Note every line in the entries that contains the string "minus", and copy it.

:: SUPPLIED RECORDS ::

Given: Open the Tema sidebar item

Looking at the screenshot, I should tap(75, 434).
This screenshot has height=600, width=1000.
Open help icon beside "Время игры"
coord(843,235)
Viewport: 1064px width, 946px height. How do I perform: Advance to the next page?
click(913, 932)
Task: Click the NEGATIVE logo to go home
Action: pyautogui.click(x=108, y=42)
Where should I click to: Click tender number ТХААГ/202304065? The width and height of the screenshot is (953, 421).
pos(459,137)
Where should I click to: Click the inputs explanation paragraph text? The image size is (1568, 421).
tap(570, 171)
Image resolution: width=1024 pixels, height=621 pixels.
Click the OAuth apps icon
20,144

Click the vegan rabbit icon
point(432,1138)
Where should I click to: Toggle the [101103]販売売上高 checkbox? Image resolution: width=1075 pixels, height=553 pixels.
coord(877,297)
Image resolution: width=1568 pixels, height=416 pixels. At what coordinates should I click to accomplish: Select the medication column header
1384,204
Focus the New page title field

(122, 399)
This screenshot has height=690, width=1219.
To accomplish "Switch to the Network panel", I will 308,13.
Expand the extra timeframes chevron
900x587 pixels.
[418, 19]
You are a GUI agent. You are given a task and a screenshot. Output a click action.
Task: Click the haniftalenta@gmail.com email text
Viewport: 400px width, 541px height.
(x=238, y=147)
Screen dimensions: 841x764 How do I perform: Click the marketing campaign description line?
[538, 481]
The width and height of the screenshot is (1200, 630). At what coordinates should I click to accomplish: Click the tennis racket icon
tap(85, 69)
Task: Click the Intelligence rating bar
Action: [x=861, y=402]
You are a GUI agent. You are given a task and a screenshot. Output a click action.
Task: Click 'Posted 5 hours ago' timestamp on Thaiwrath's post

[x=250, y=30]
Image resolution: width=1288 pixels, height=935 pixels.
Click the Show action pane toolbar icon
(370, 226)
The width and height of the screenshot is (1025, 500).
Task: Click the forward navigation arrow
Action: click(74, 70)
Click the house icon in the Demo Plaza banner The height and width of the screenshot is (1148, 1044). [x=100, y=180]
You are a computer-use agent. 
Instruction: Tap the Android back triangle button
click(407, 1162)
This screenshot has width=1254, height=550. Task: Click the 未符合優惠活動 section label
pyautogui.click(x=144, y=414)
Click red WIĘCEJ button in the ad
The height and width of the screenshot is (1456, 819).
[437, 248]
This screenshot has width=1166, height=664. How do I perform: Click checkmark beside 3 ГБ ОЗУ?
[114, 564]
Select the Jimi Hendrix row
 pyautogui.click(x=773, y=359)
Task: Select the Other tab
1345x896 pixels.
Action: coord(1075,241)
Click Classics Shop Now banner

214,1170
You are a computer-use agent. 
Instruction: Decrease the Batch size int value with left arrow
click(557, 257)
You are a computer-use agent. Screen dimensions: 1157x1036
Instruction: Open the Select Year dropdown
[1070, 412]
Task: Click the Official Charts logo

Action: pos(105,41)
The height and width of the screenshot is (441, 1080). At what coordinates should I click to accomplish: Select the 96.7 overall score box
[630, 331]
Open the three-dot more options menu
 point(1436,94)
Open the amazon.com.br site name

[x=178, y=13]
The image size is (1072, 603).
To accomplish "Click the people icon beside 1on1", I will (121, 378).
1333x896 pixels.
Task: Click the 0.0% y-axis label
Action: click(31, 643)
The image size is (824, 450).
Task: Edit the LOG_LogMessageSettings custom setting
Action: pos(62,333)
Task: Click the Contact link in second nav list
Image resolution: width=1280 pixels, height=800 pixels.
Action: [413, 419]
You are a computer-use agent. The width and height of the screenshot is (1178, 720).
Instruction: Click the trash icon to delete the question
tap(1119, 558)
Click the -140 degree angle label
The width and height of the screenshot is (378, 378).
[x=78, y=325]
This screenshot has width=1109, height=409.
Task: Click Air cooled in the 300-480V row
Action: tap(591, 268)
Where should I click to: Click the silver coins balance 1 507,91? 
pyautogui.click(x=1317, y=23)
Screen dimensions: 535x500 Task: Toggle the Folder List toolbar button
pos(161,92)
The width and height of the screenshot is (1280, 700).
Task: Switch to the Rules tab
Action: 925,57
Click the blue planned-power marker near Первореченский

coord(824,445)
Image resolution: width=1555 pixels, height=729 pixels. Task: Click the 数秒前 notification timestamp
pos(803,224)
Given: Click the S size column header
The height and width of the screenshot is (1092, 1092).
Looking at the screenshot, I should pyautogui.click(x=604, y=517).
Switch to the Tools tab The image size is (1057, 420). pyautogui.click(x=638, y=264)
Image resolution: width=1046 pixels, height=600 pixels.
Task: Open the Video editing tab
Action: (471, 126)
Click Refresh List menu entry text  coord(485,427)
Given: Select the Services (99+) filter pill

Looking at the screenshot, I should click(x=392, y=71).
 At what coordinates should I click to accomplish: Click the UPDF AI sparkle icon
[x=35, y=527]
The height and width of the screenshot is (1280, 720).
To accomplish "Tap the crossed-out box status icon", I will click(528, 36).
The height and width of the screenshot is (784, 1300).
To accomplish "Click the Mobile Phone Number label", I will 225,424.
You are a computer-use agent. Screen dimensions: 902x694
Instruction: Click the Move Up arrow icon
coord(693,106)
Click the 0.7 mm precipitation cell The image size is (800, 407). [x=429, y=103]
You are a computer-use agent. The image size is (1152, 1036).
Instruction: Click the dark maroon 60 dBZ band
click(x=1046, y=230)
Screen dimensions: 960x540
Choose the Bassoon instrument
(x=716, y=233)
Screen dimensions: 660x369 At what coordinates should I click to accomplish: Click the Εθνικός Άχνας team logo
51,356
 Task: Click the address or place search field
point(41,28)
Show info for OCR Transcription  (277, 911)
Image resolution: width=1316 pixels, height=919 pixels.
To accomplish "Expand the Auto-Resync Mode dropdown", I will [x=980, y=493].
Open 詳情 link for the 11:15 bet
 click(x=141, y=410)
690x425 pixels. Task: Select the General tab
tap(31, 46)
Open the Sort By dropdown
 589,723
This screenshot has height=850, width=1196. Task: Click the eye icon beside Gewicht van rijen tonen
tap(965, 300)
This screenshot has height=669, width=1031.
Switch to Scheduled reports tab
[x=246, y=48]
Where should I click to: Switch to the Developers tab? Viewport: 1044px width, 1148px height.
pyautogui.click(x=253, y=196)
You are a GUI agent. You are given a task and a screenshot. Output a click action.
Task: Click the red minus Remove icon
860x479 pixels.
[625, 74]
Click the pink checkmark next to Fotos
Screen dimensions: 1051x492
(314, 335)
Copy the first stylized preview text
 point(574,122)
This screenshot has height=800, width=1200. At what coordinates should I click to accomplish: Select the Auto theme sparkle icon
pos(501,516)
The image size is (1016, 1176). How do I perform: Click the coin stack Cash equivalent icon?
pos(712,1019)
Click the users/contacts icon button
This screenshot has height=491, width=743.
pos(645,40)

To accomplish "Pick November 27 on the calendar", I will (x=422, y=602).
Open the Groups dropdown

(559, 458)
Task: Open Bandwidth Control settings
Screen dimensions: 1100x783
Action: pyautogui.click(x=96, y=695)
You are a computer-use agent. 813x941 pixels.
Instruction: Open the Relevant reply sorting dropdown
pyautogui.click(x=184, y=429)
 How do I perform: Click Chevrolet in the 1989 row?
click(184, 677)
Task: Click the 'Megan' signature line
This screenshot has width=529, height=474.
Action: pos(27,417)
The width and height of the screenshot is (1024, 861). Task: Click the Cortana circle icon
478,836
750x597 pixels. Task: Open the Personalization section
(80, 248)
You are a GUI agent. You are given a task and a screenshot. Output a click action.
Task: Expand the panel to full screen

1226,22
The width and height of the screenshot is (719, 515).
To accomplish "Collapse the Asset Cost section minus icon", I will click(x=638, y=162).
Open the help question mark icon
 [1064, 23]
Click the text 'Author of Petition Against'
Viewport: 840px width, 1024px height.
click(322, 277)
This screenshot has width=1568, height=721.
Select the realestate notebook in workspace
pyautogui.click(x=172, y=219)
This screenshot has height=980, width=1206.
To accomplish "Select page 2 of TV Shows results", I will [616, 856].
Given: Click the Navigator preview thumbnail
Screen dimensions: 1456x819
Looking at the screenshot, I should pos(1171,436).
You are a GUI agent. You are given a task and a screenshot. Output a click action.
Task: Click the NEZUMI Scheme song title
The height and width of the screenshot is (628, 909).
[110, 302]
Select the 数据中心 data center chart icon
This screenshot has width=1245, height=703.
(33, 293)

:::

> **SOLUTION BELOW**
Task: Click the red minus Remove icon
To accomplish "Collapse the Asset Cost section minus icon", I will click(x=638, y=162).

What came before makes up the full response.